What is the probability of a random normal point falling inside an intersection of two half-spaces? Given two fixed vectors $x_i, x_j \in \mathbb{R}^n$, what is the probability that a random point $y\sim \mathcal{N}(0, \mathbf{Id})$ in $\mathbb{R}^n$ falls inside the intersection of their upper half-spaces i.e. $y \in \{ z \mid z^T x_i > 0 \mbox{ and } z^Tx_j > 0\}$.
I suspect $\frac{\pi - \angle(x_i,x_j)}{2\pi}$ by pure intuition (from a 2D case and the angle of the dual-cone) but any brute-force solution (using say generalized spherical coordinate) seems messy.
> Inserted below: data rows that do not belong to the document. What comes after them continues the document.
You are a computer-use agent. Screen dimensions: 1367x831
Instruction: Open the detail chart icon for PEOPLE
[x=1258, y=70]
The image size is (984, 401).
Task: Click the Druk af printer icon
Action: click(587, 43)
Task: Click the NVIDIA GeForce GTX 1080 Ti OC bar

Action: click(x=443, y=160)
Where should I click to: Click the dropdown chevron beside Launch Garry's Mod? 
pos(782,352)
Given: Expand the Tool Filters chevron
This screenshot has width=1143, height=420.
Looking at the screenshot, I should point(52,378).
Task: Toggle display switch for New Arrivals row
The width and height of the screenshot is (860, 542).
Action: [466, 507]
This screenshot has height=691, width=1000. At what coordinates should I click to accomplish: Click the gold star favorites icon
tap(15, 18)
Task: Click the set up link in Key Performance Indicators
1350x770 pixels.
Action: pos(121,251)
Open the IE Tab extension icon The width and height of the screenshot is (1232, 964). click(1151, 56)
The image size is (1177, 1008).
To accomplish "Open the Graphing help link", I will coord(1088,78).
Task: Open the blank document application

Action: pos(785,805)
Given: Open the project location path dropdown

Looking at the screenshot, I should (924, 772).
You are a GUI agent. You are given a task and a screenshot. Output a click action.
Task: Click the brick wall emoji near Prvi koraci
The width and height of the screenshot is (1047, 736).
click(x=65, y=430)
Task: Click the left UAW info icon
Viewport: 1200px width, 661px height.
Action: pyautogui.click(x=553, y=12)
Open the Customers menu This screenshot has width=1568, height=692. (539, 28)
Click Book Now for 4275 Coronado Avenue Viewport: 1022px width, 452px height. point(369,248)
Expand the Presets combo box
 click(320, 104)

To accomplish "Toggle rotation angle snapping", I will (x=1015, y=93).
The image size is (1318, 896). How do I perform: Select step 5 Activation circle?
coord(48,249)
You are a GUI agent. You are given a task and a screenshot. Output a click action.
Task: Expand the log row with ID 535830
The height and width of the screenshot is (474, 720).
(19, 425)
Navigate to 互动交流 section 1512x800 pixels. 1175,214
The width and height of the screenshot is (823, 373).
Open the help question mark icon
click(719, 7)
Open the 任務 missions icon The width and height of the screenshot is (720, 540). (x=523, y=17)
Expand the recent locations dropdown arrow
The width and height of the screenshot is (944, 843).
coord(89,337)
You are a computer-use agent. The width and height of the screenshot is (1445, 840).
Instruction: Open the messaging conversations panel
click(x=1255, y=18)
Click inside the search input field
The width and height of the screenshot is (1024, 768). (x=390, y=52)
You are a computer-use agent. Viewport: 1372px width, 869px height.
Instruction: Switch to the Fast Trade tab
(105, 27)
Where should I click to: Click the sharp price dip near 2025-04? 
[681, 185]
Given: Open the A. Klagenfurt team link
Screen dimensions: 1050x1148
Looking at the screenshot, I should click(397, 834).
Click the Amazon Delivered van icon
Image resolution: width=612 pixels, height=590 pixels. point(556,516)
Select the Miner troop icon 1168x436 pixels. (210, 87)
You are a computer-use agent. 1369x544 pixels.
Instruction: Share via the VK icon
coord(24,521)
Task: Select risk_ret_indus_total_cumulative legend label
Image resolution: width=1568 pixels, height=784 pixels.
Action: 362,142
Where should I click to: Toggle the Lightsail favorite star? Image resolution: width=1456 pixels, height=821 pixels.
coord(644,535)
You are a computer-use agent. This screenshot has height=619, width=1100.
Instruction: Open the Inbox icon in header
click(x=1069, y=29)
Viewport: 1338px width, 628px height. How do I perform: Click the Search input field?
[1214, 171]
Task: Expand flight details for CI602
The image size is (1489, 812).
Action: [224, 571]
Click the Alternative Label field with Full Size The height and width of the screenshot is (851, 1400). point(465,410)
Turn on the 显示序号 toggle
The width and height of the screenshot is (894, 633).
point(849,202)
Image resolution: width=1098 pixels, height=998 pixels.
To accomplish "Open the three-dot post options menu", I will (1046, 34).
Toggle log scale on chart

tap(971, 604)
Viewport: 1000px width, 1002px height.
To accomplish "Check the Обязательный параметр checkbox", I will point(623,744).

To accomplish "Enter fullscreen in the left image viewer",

Is there an easy way to see why this is true? Any pointer is greatly appreciated. Thanks!
 A: Your problem in fact reduces to the 2D case: The spherical normal distribution is invariant under rotations, so we may assume without loss of generality that $x_1 = (1,0,0,\ldots,0)$ and $x_2 = (a_1,a_2,0,\ldots,0)$. Now, your above reasoning applies.
To elaborate a bit further:
First, we may assume that $\|x_1\|_2 = \|x_2\|_2 = 1$ because $z^\top x > 0$ if and only if $z^\top \tilde x > 0$, where $\tilde x = x\,/\,\|x\|$. We also assume $x_1$ and $x_2$ are linearly independent; otherwise, the answer is easy to deduce.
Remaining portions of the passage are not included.